Directives:
**a.** Summarize the text on the PARODIS Agent class in two sentences.
**b.** Decide whether each statement agrees with the text on the PARODIS Agent class, answering yes or no and quoting the deciding words of the text: (i) The simulation calls the agent at three different points. (ii) An agent's history is private and hidden from other agents. (iii) In getOptimalTrajectory, the agent always calls the controller directly.
**c.** In the text on the PARODIS Agent class, which function is called to store the simulation results?

***** Quoted text

The agent is called by the simulation at three different points. During negotiation between agents (doNegotiation), for the execution of the actual simulation step (doStep) and for eventually storing the simulation results (storeHistory).
The agent derives the optimal input on the modelled system in getOptimalTrajectory, by either calling the controller directly or by performing pareto evaluation on the model and controller.
An agents history and current status, which contains the predictions made in current timestep, are public and accessible by other agents as well as evaluation functions and disturbance prediction functions. That way, agents can make decision based on each other's state, and disturbances and evaluations can be state-aware (across the agents).
As all main PARODIS classes, the Agent class derived off the handle
class, meaning that each agent has one unique instance across the simulation, allowing for read and write access from all other agents during the simulation, allowing for complex agent interactions.

**********
***** Dataset extract

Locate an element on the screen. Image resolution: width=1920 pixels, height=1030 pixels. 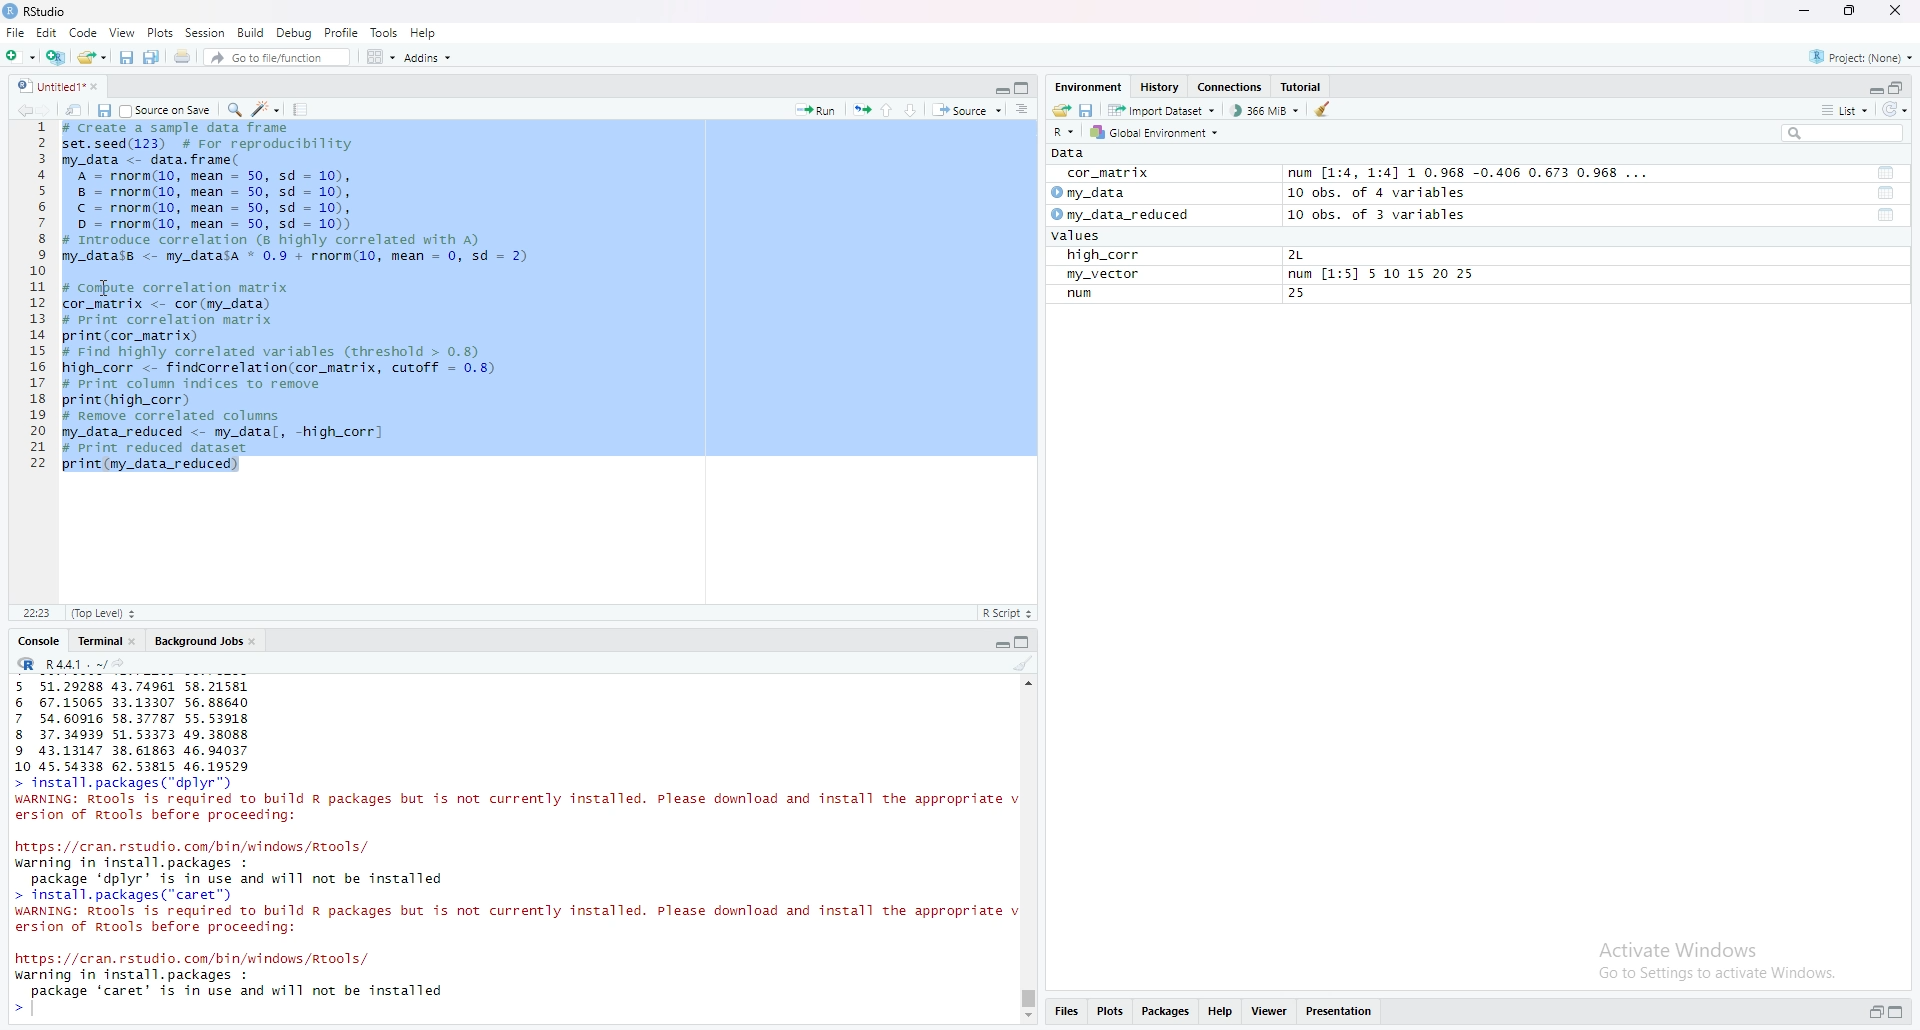
Help is located at coordinates (1220, 1012).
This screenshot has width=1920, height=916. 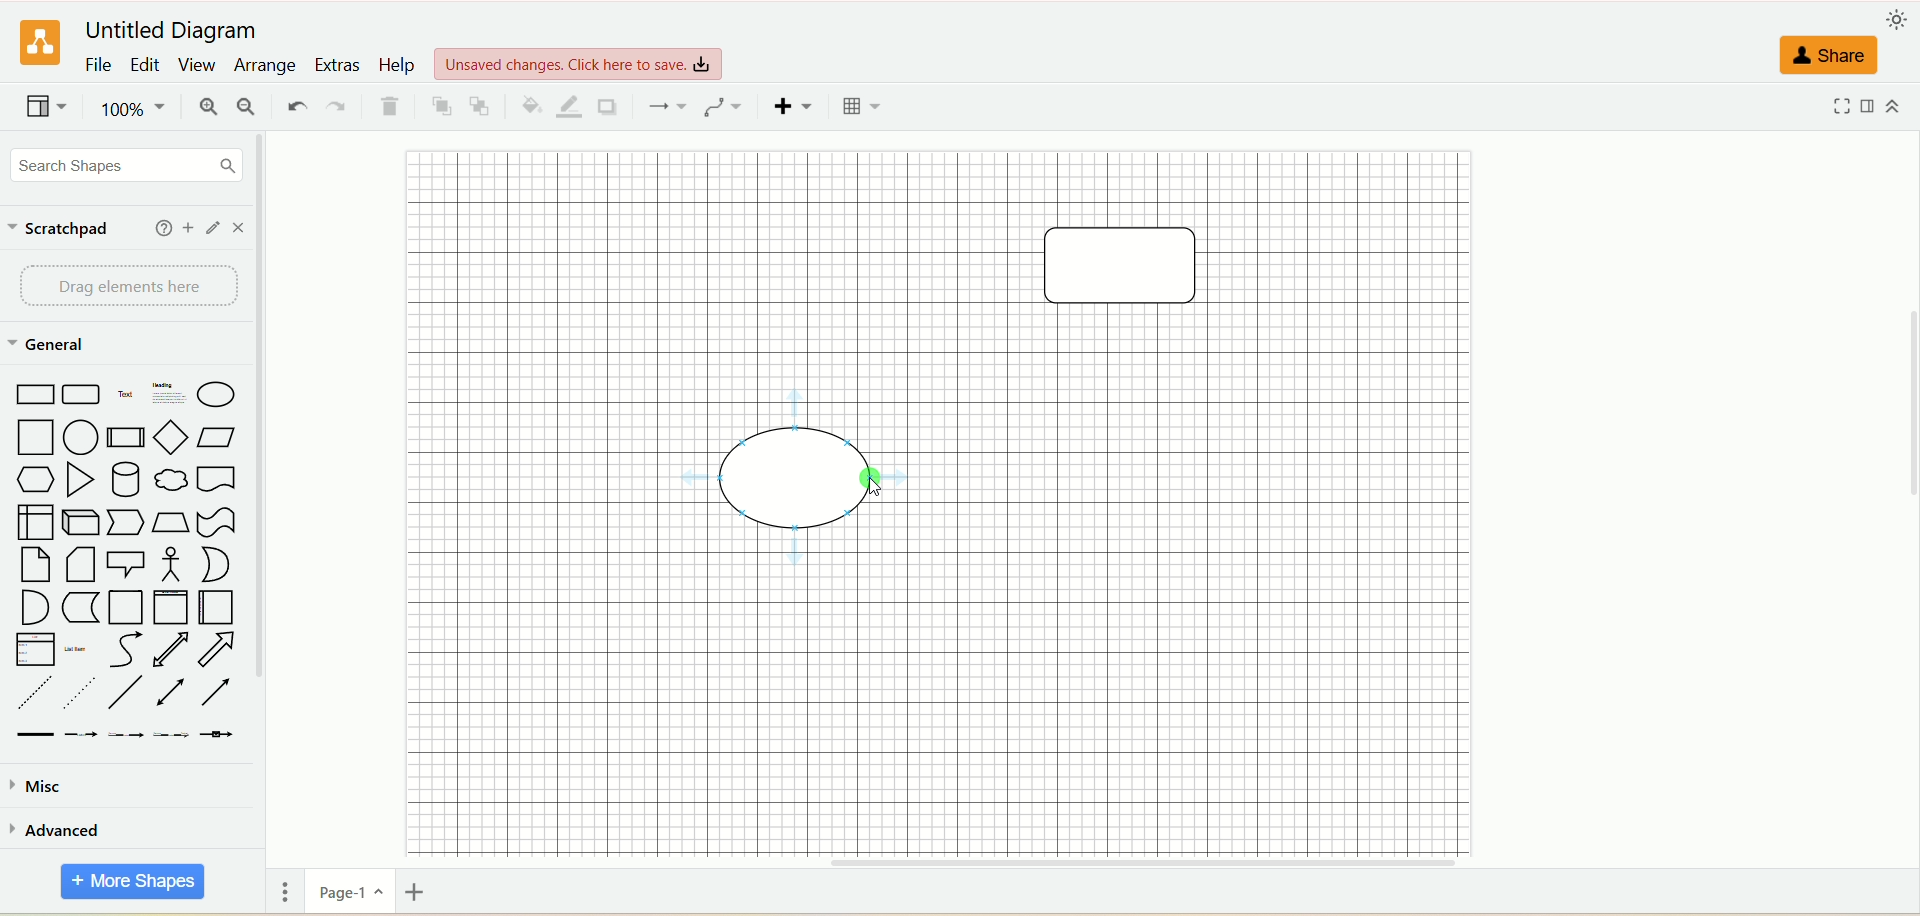 I want to click on expand/collapse, so click(x=1897, y=107).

**********

Set of answers:
**a.** The simulation calls an agent at three points: negotiation (doNegotiation), executing the simulation step (doStep), and storing results (storeHistory), while getOptimalTrajectory derives the optimal input by calling the controller directly or by pareto evaluation. An agent's history and current status are public to other agents and to evaluation and disturbance prediction functions, and because the Agent class derives from the handle class, each agent is one unique instance that all other agents can read and write during the simulation.

**b.**
(i) Yes: "The agent is called by the simulation at three different points."
(ii) No: "An agents history and current status, which contains the predictions made in current timestep, are public and accessible by other agents"
(iii) No: "by either calling the controller directly or by performing pareto evaluation on the model and controller"

**c.** storeHistory